■ To do ■
Write each line below back out exactly, omitting its pictures.

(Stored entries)
------------

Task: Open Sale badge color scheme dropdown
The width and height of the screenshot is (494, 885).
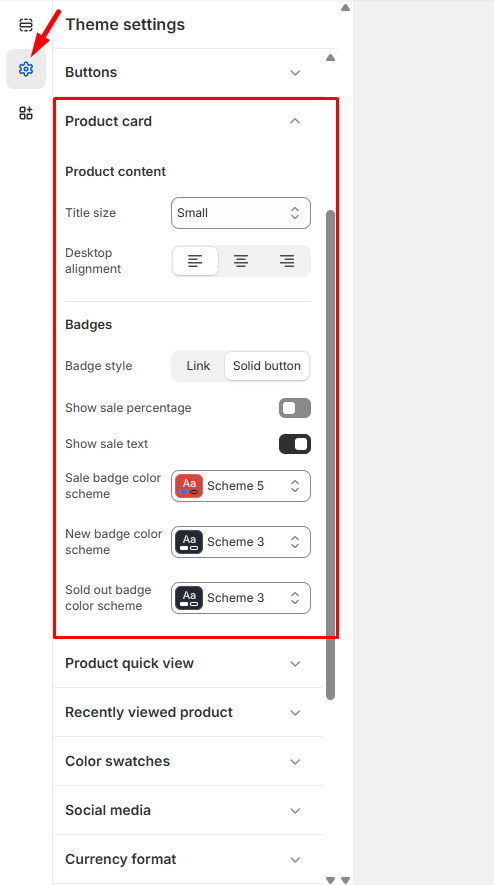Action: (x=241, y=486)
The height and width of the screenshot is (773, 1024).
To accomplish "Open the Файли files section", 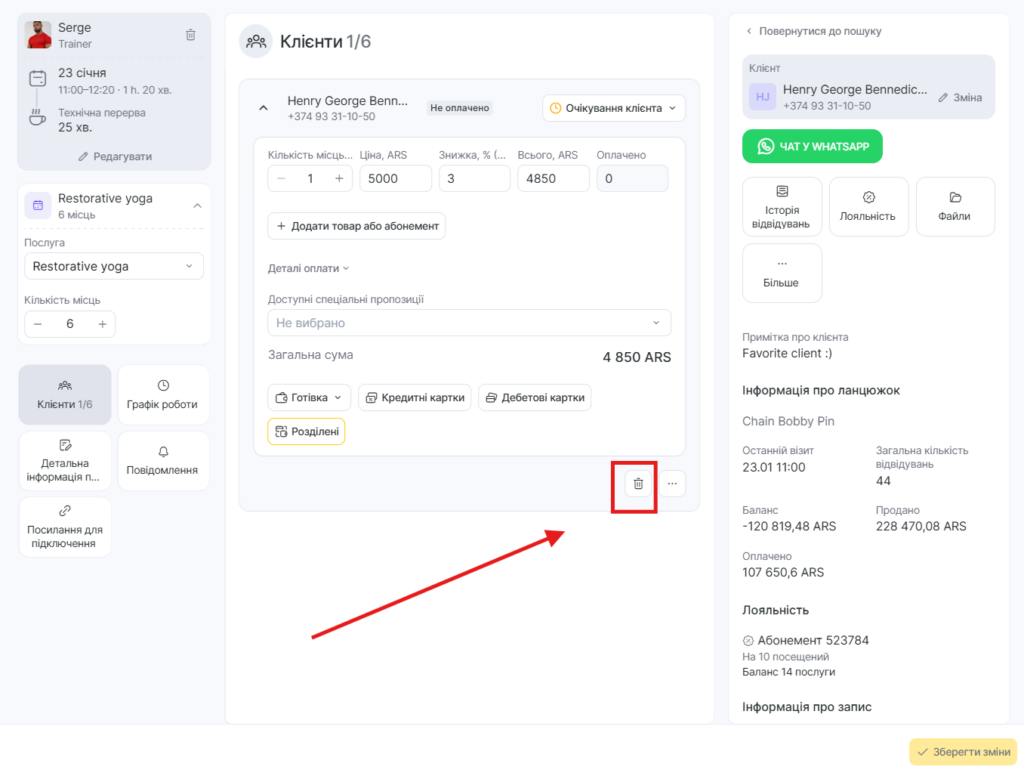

------------

■ Output ■
Task: Open Sale badge color scheme dropdown
The width and height of the screenshot is (494, 885).
Action: (x=241, y=486)
The height and width of the screenshot is (773, 1024).
To accomplish "Open the Файли files section", 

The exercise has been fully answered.